Sara Landry, une figure montante de la scène techno dur, s’est imposée grâce à son style unique et sa capacité à transcender les genres. Après des débuts modestes à Austin, elle a récemment marqué l’histoire en devenant la première artiste techno dure à se produire sur la scène principale du Festival Tomorrowland. Son premier album « Spiritual Driveby » témoigne de sa vision artistique qui mélange influences pop et sons industriels.
Une adolescente en quête d’identité musicale
Avant de faire ses débuts dans le monde de la musique électronique, Sara Landry était une adolescente angoissée vivant à Austin. Elle passait ses dimanches au sein d’une église chrétienne non confessionnelle où elle écoutait des sermons tout en cherchant un appel vers des sons souterrains. Malgré son identification comme athée durant son adolescence, elle a été inspirée par l’expérience spirituelle que créait le pasteur pour les fidèles.

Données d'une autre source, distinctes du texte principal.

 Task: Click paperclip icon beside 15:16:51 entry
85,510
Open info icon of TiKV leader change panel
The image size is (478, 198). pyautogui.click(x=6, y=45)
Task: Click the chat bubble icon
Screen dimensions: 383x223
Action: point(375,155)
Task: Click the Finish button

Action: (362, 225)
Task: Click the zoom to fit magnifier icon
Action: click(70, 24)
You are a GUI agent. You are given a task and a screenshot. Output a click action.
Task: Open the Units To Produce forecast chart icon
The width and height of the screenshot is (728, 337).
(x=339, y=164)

L’émergence d’une grande prêtresse
Plus d’une décennie plus tard, Sara Landry décide de forger sa propre atmosphère avec un style appelé Witchy Warehouse Techno. Ce dernier est caractérisé par des chants en transe sur des BPM élevés, lui valant le titre de « grande prêtresse » du genre. Au cours de son set au festival Tomorrowland en juillet 2023, elle devient la première artiste techno dure à occuper cette place prestigieuse avant de sortir son premier album « Spiritual Driveby », comprenant douze pistes.
« J’irais aux événements de musique électronique. Et je me disais: ‘Wow, c’est le même type de sentiment’ », explique-t-elle sur cette expérience transformative.

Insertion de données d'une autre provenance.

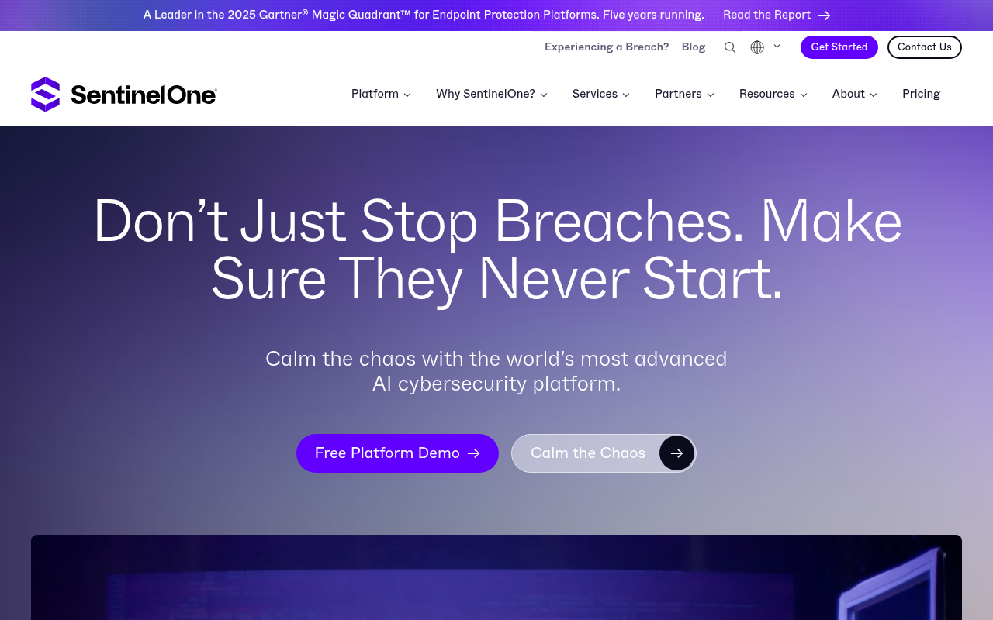The height and width of the screenshot is (620, 993).
Task: Click the Contact Us button
Action: tap(924, 47)
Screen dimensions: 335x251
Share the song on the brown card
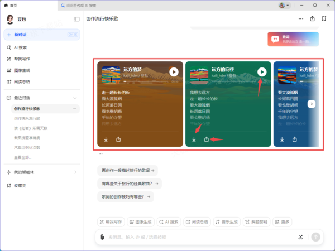click(118, 139)
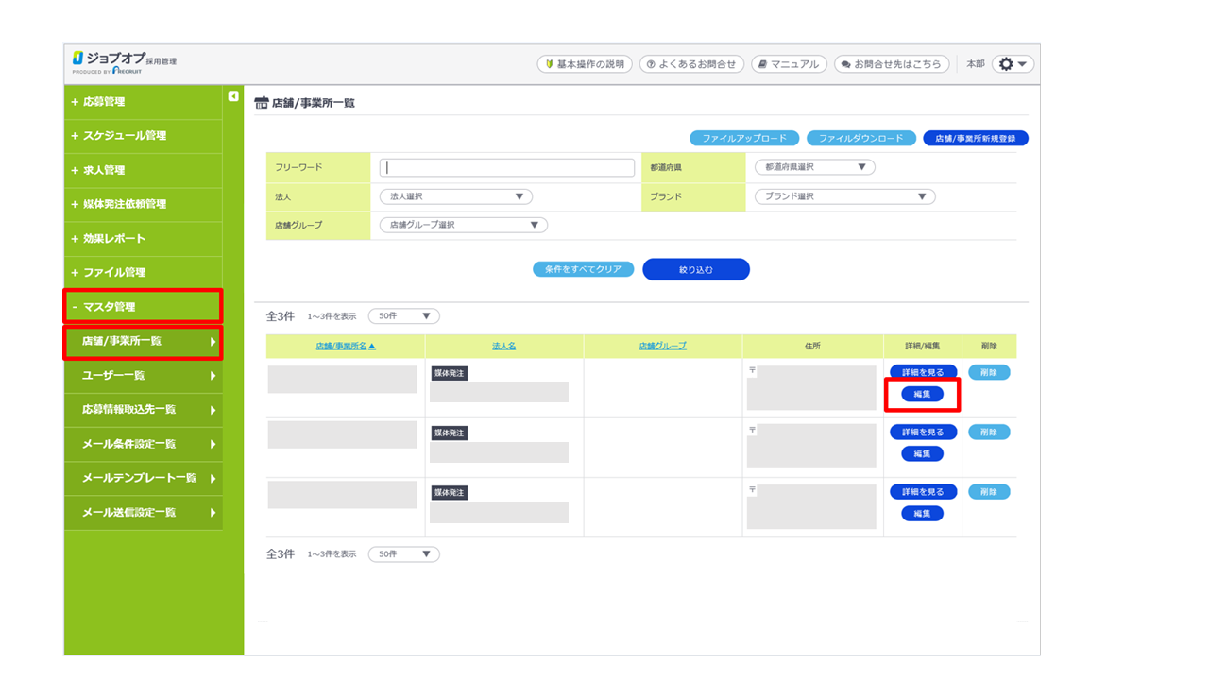Click the 絞り込む filter button
Image resolution: width=1209 pixels, height=680 pixels.
tap(695, 270)
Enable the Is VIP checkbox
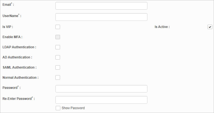Screen dimensions: 214x113 58,27
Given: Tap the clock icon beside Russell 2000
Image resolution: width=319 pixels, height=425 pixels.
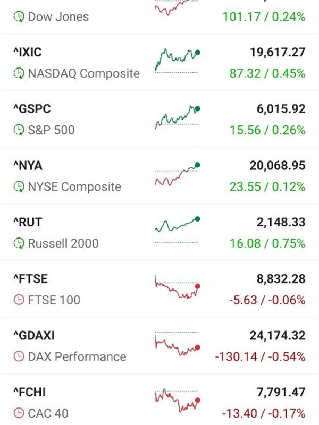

Son ascension dans l’univers musical se poursuit avec une tournée active jalonnée d’apparitions remarquées, notamment aux festivals Coachella et Brooklyn Mirage.
Un mouvement gagnant
Landry évoque l’importance croissante qu’elle accorde à diversifier ses performances :
« Je joue les étapes principales d’EDC et Tomorrowland. Mais le mouvement a été si fort que les fans ont voulu voir ».
Elle s’efforce ainsi d’inclure des éléments musicaux variés comme du rap ou des samples pop dans ses sets tout en restant fidèle aux racines du techno dur.
Récompenses et reconnaissance
Dans un état souriant sur le patio d’un hôtel à Miami Beach, après avoir reçu le prix du producteur de l’année, Landry partage ce moment significatif :
« Nous pleurons tous. C’était vraiment agréable d’être avec toutes les filles et de nous soutenir mutuellement ».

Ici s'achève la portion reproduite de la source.